With the current legislative session being called the "education session," state lawmakers will be addressing public school funding. Historically, the discussion over public school funding has been limited to three groups of participants: lawmakers, school districts and bargaining groups. There has been very little participation by the business community -- until now.
While the Anchorage Chamber has not taken a position on school funding levels, one of our legislative priorities for 2014 is improving public education. There's no doubt that the proposed budget cuts by ASD will have the opposite effect.
For example, let's consider the proposed elimination of 10 middle school counseling positions. Education experts agree that seventh and eighth grade are two of the most critical years in a student's education. A key predictor of a student's likelihood of graduating is how he or she fares in middle school.

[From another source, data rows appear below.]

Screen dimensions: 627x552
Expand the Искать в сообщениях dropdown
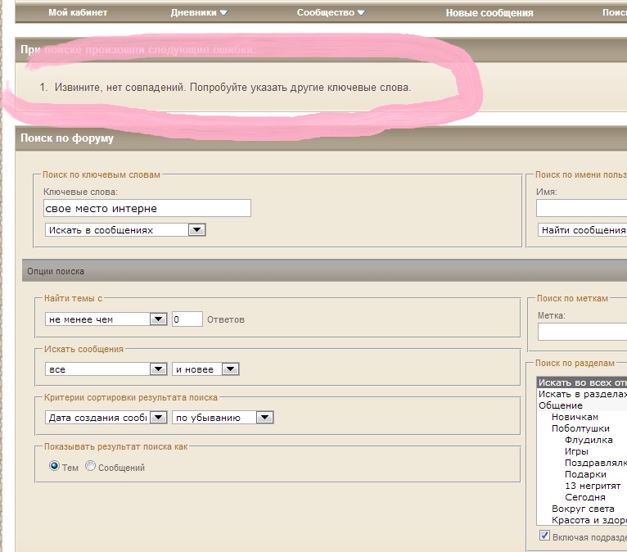196,230
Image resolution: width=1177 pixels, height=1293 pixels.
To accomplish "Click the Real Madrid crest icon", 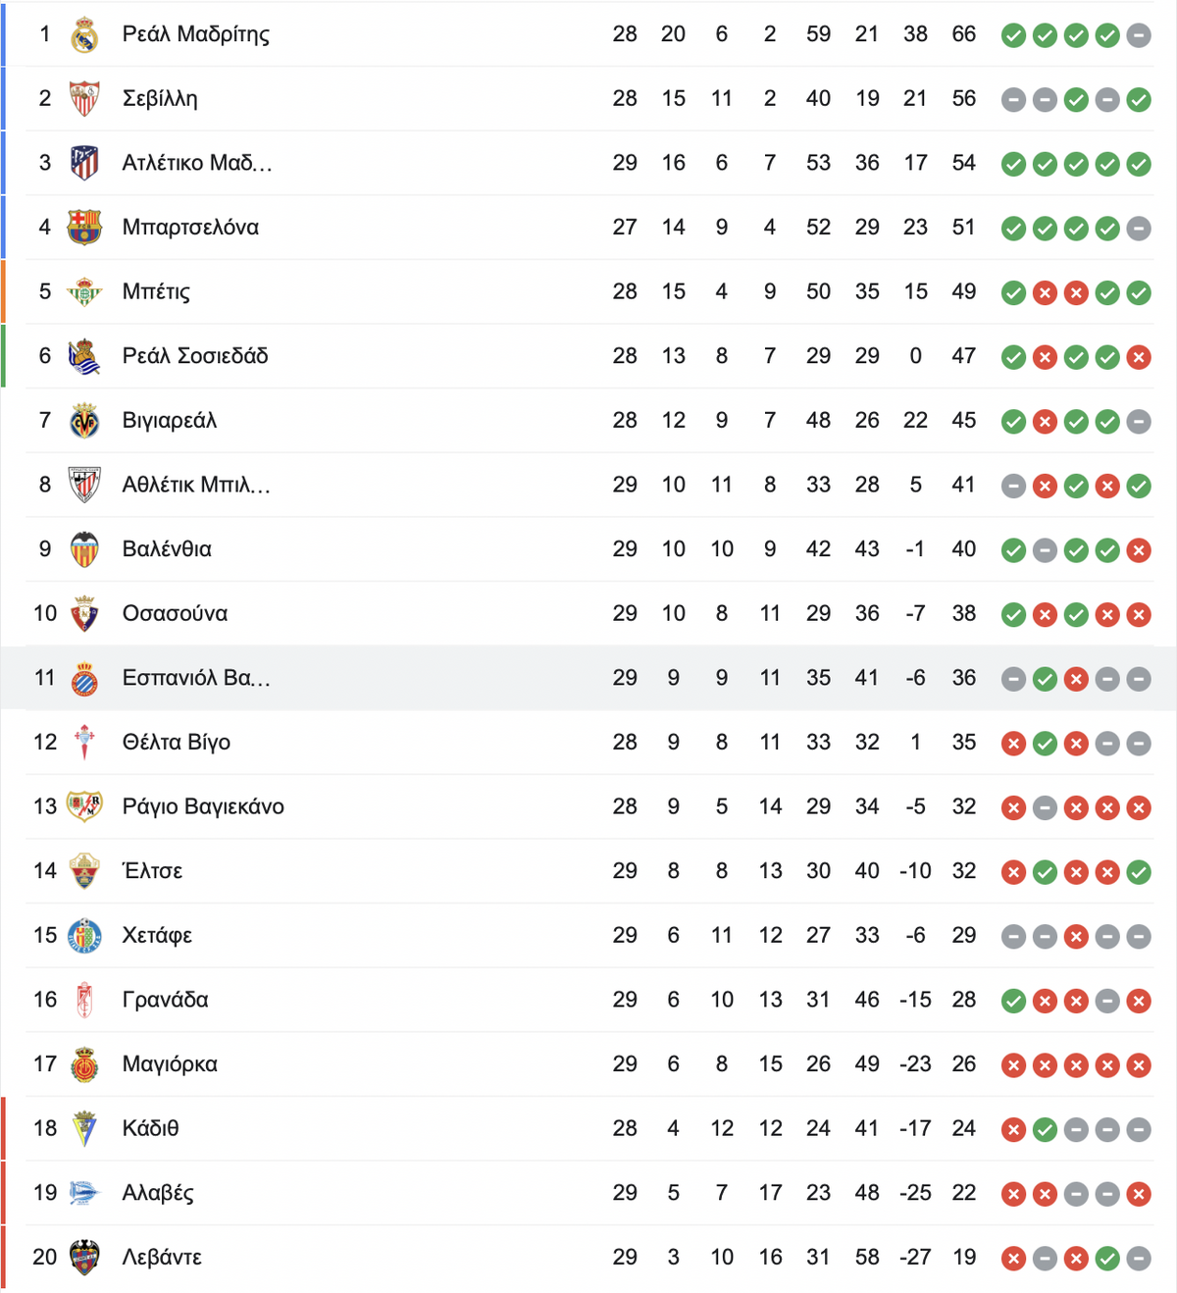I will 84,35.
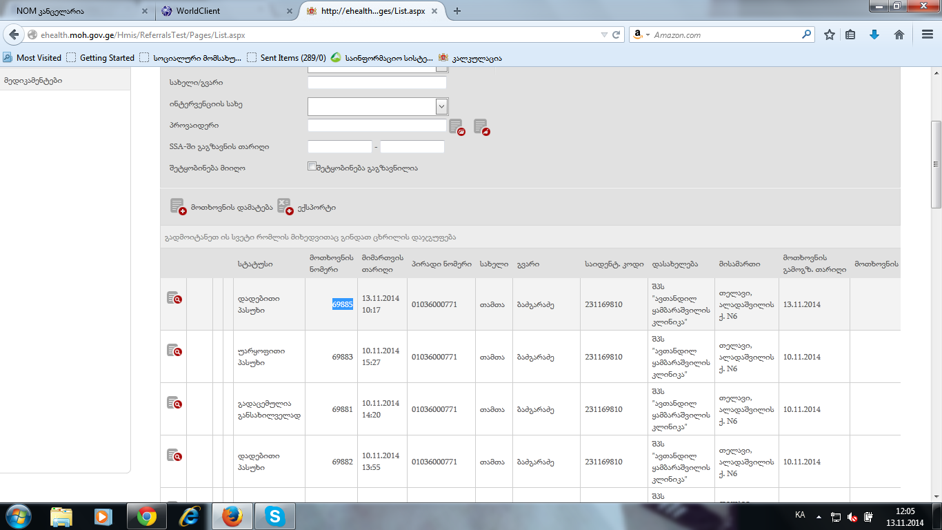Image resolution: width=942 pixels, height=530 pixels.
Task: Open the URL bar history dropdown arrow
Action: click(604, 35)
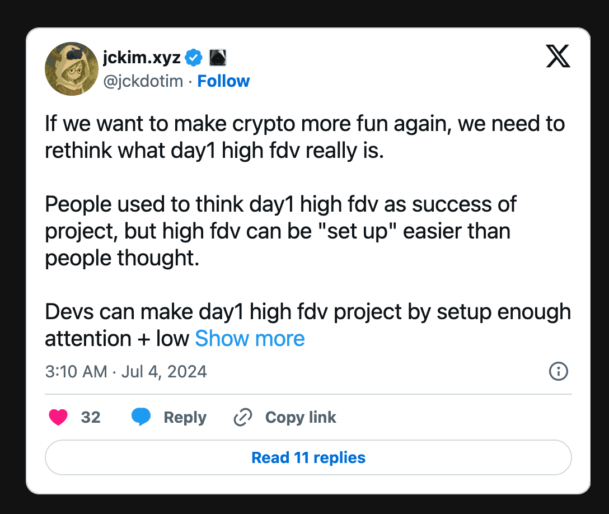The height and width of the screenshot is (514, 609).
Task: Open the info icon beside the timestamp
Action: pyautogui.click(x=559, y=371)
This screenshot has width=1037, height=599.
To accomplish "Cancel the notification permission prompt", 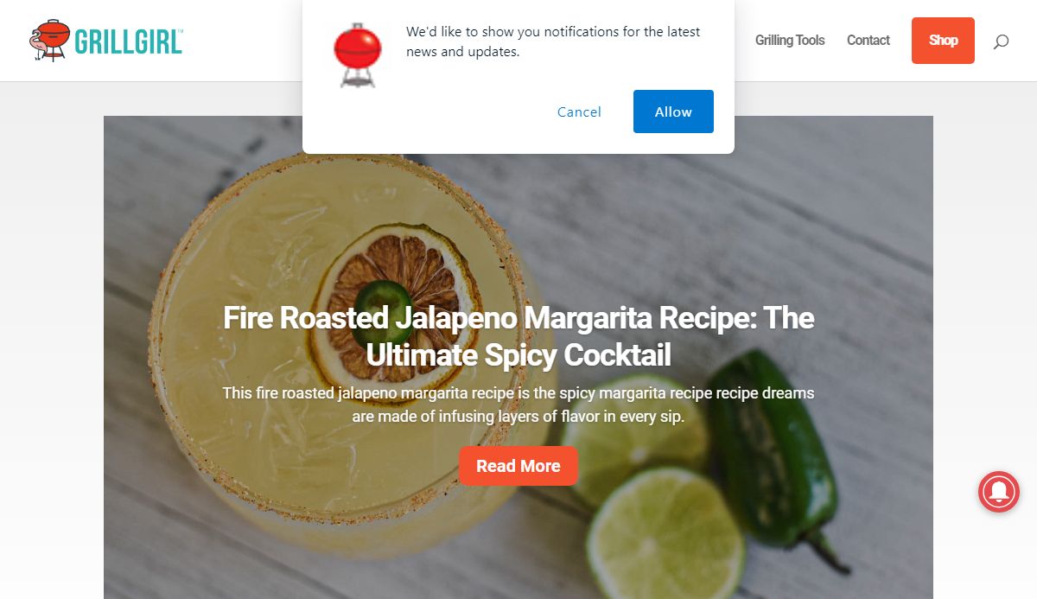I will [x=579, y=112].
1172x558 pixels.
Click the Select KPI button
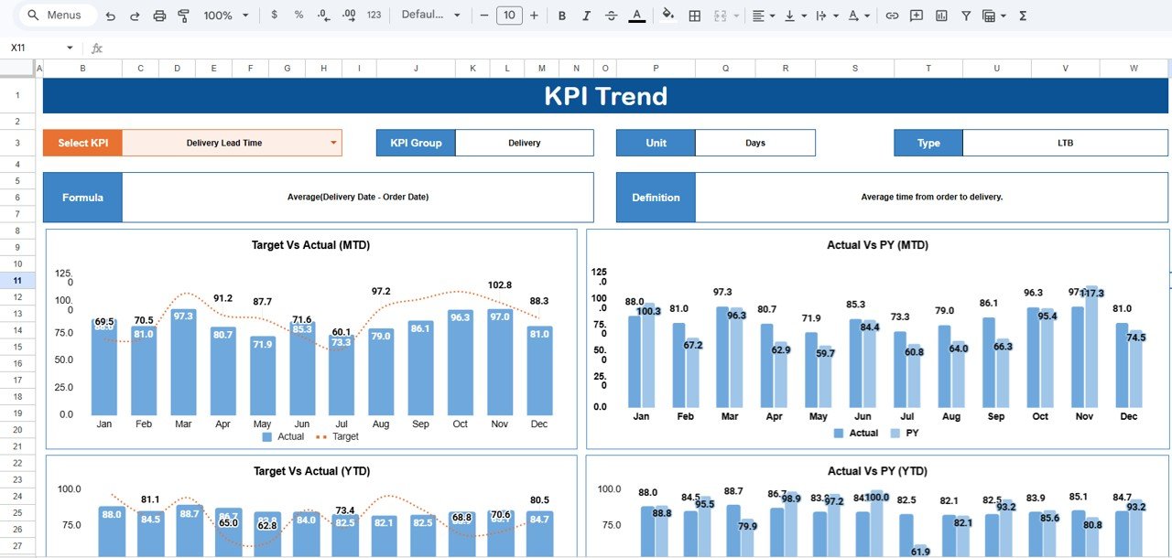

In a recent survey of more than 1,100 public school teachers in Alaska, middle school teachers were asked to identify the issues that most inhibit learning in their classrooms. Chronic absenteeism and difficult home environment were two of the major factors.
While these issues occur outside the four walls of school, at the end of the day it's the teachers, the schools and the district that are held accountable when students don't graduate.
Such external factors are why middle school counselors and resource officers are crucial. They also highlight the need for ASD, local and state agencies, education advocates and the business community to collaborate in addressing the issues that undermine student performance. The school district cannot do it alone.
Fortunately, that collaboration has already begun.
The Anchorage Chamber, Anchorage School District, United Way, National Education Association and Anchorage Economic Development Corp. have partnered to improve our public school outcomes.
One initiative, called 90 percent by 2020, seeks to raise both attendance and graduation rates to 90 percent. This would proceed along with the Live Work Play project, which seeks to make Anchorage the No. 1 city in America by 2025. These innovative efforts have attracted business and community leaders committed to advancing our public education system.
With oil tax reform working and a potential natural gas pipeline on the horizon, the business community has a vested interest in making Anchorage public schools -- and 90 percent of our potential workforce -- stronger. It's time for everyone to get engaged in the discussion about how to strengthen public education -- for the good of all of us.
Andrew Halcro is president of the Anchorage Chamber of Commerce.